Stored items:

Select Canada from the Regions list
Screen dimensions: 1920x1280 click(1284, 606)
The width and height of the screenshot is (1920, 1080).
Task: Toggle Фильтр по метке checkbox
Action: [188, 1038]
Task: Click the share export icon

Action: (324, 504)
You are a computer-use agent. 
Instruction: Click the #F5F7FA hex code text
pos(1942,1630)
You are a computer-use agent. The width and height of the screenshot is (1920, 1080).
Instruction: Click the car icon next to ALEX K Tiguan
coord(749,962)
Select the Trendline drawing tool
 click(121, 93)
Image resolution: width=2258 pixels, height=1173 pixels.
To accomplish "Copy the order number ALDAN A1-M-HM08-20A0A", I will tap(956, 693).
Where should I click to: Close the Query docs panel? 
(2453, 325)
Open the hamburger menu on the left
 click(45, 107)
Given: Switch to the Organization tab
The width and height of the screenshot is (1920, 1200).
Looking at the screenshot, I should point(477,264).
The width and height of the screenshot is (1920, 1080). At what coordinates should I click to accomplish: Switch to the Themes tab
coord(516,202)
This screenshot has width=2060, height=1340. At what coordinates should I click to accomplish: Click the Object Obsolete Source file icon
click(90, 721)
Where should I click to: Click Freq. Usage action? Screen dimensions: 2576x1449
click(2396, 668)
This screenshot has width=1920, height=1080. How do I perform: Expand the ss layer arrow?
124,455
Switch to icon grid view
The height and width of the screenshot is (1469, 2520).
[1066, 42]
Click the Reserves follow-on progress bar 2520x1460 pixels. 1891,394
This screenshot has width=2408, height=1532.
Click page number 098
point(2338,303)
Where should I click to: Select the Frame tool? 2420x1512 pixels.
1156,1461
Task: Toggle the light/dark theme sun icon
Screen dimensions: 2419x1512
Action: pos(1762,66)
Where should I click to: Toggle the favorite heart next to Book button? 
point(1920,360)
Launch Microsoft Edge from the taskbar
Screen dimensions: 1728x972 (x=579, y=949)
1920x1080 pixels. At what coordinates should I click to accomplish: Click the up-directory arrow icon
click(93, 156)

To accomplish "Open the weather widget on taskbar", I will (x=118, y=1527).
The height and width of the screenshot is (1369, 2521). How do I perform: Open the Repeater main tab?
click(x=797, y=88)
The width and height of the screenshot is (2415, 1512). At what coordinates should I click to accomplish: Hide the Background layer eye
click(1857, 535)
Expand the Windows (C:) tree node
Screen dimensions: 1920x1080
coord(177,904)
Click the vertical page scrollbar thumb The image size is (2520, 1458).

Your task: Your task is to copy every line in the entries that holds the string "computer".

Response to the exercise:
You are a computer-use agent. 
You are a computer-use agent. The width and height of the screenshot is (1920, 1080).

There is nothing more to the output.